[Problem set]
(1) According to the article on US manufacturing, what was America's manufacturing output in 2009?
(2) Carry on the article about US manufacturing output, picking up right after its final sentence.

[Text for analysis]
Boston.com: Made in the USA
US manufacturing still tops China’s by nearly 46 percent
... A recent Heartland Monitor survey finds “clear anxiety about the decades-long employment shift away from manufacturing to service jobs,’’ National Journal’s Ron Brownstein reported in December. The “decline of US manufacturing’’ is giving Americans a “sense of economic precariousness’’ — only one in five believe that the United States has the world’s strongest economy, versus nearly half who think China is in the lead. “Near the root of the unease for many of those polled is the worry that the United States no longer makes enough stuff.’’ When asked why US manufacturing jobs have declined, 58 percent cite off-shoring by American companies to take advantage of lower labor costs.
There’s just one problem with all the gloom and doom about American manufacturing. It’s wrong.
Americans make more “stuff’’ than any other nation on earth, and by a wide margin. According to the United Nations’ comprehensive database of international economic data, America’s manufacturing output in 2009 (expressed in constant 2005 dollars) was $2.15 trillion. That surpassed China’s output of $1.48 trillion by nearly 46 percent. China’s industries may be booming, but the United States still accounted for 20 percent of the world’s manufacturing output in 2009 — only a hair below its 1990 share of 21 percent. ...
... So why do so many Americans fear that the Chinese are eating our lunch?
Part of the reason is that fewer Americans work in factories. Millions of industrial jobs have vanished in recent decades, and there is no denying the hardship and stress that has meant for many families. But factory employment has declined because factory productivity has so dramatically skyrocketed: Revolutions in technology enable an American worker today to produce far more than his counterpart did a generation ago. Consequently, even as America’s manufacturing sector out-produces every other country on earth, millions of young Americans can aspire to become not factory hands or assembly workers, but doctors and lawyers, architects and engineers.

[Stored records]

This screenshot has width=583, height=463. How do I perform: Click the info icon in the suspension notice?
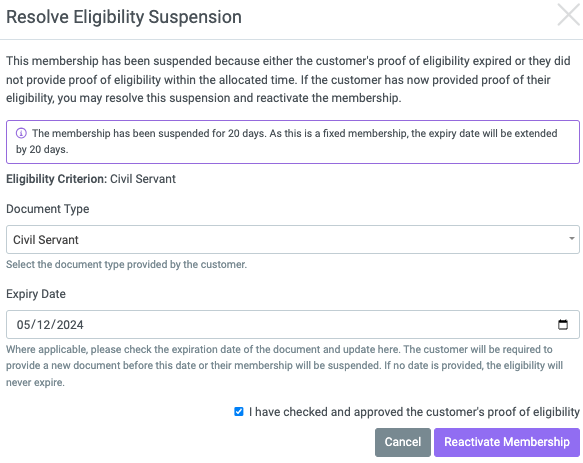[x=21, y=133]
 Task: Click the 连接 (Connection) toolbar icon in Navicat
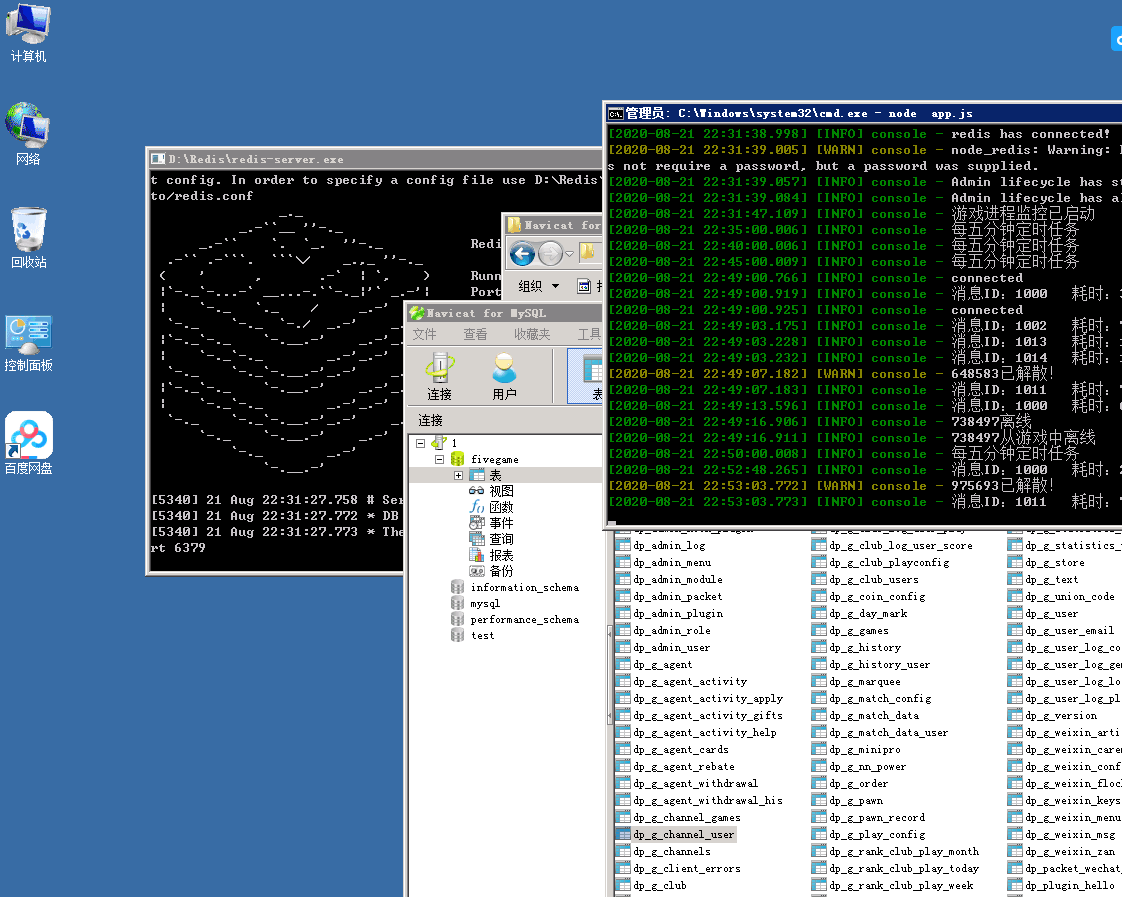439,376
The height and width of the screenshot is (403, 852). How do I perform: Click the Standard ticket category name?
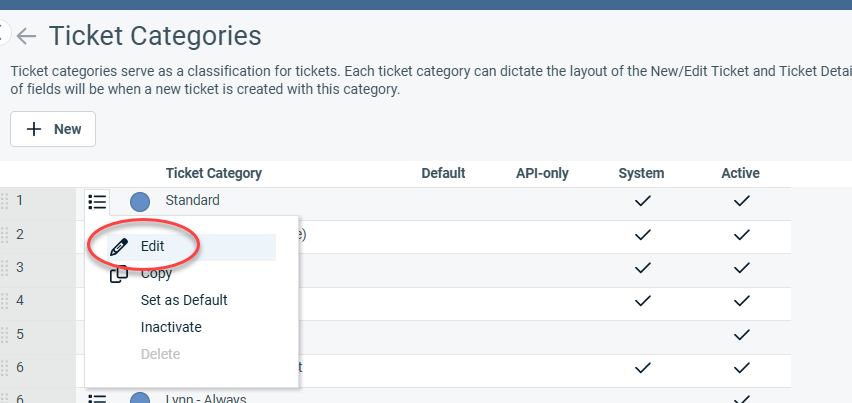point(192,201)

---

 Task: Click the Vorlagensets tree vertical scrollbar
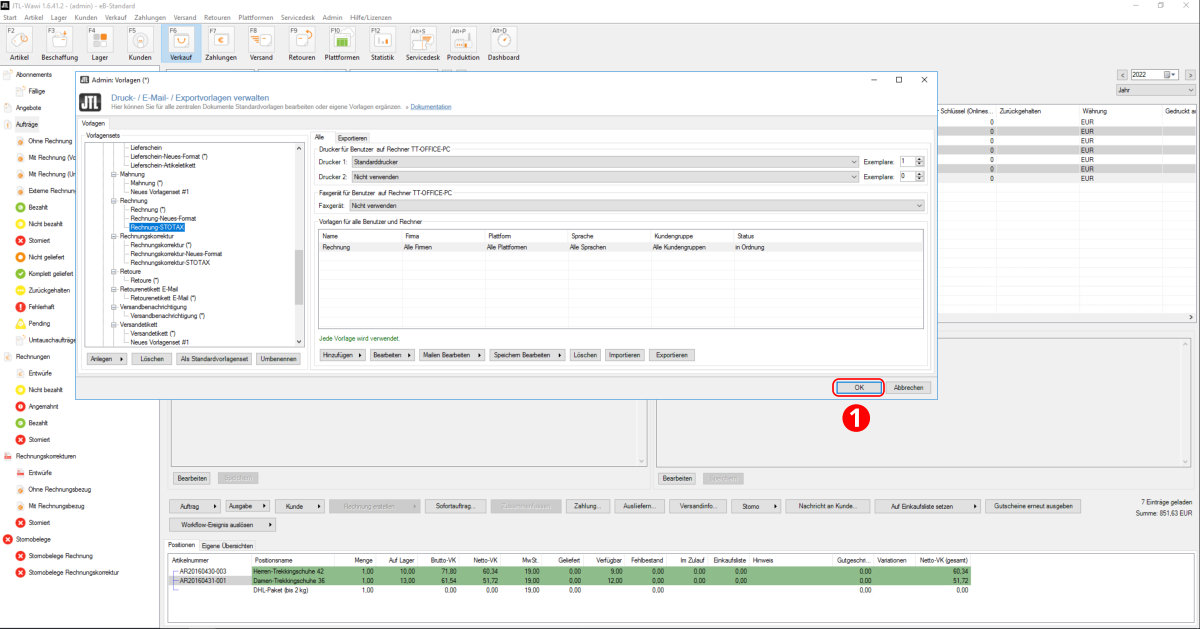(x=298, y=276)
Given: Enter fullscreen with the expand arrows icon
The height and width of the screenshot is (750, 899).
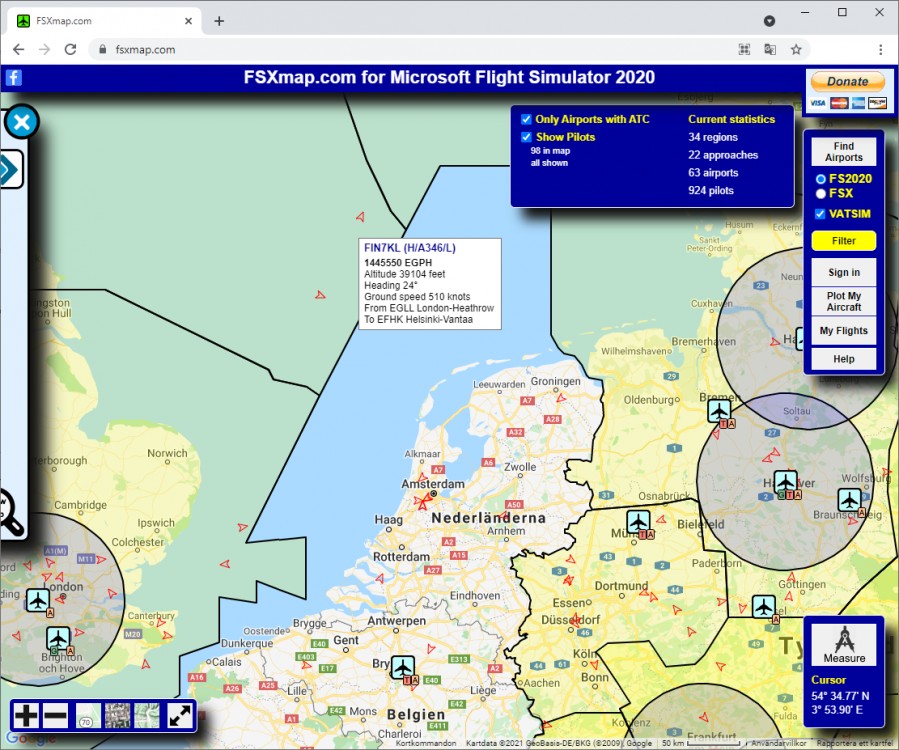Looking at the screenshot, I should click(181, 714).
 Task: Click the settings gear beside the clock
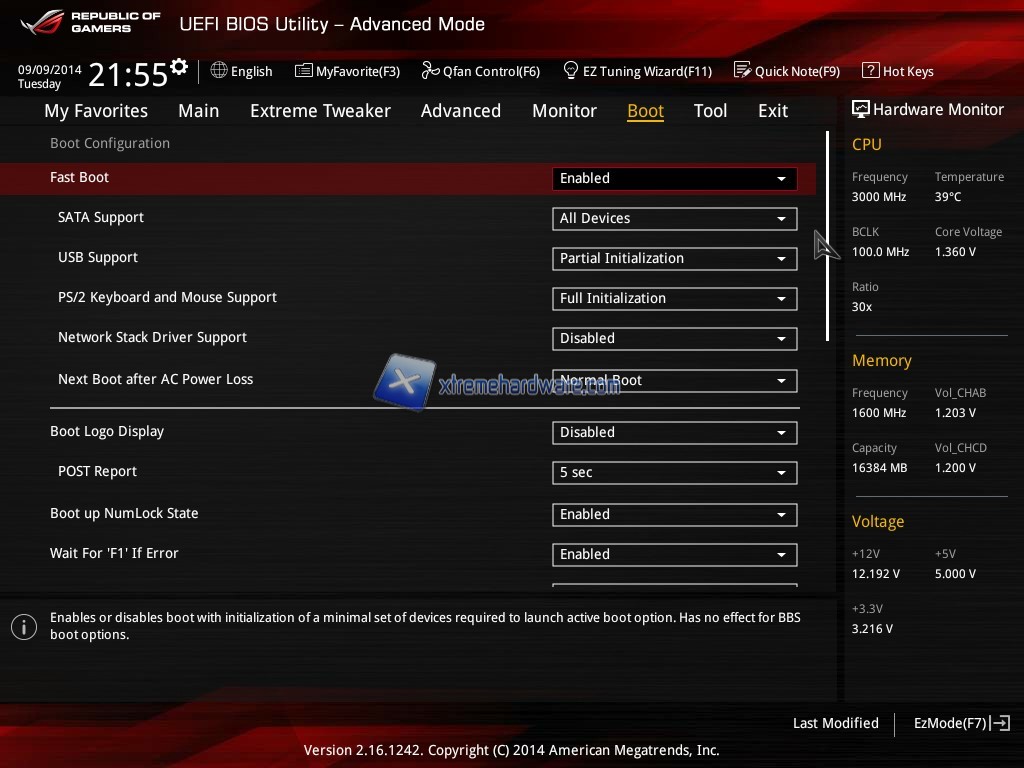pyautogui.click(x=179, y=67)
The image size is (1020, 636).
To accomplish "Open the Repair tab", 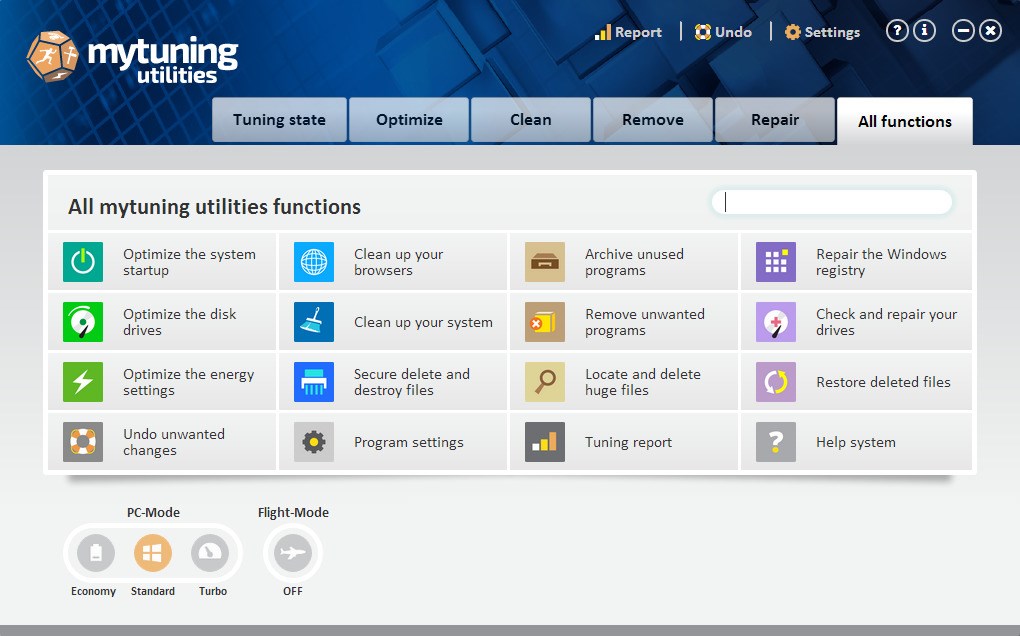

[Exercise results]
(1) $2.15 trillion, expressed in constant 2005 dollars.

(2)
Perceptions also feed the gloom and doom. In its story on Americans’ economic anxiety, National Journal quotes a Florida teacher who says, “It seems like everything I pick up says ‘Made in China’ on it.’’ To someone shopping for toys, shoes, or sporting equipment, it often can seem that way. But that’s because Chinese factories tend to specialize in low-tech, labor-intensive goods — items that typically don’t require the more advanced and sophisticated manufacturing capabilities of modern American plants.
A vast amount of “stuff’’ is still made in the USA, albeit not the inexpensive consumer goods that fill the shelves in Target or Walgreens. American factories make fighter jets and air conditioners, automobiles and pharmaceuticals, industrial lathes and semiconductors. Not the sort of things on your weekly shopping list? Maybe not. But that doesn’t change economic reality. They may have “clos[ed] down the textile mill across the railroad tracks.’’ But America’s manufacturing glory is far from a thing of the past.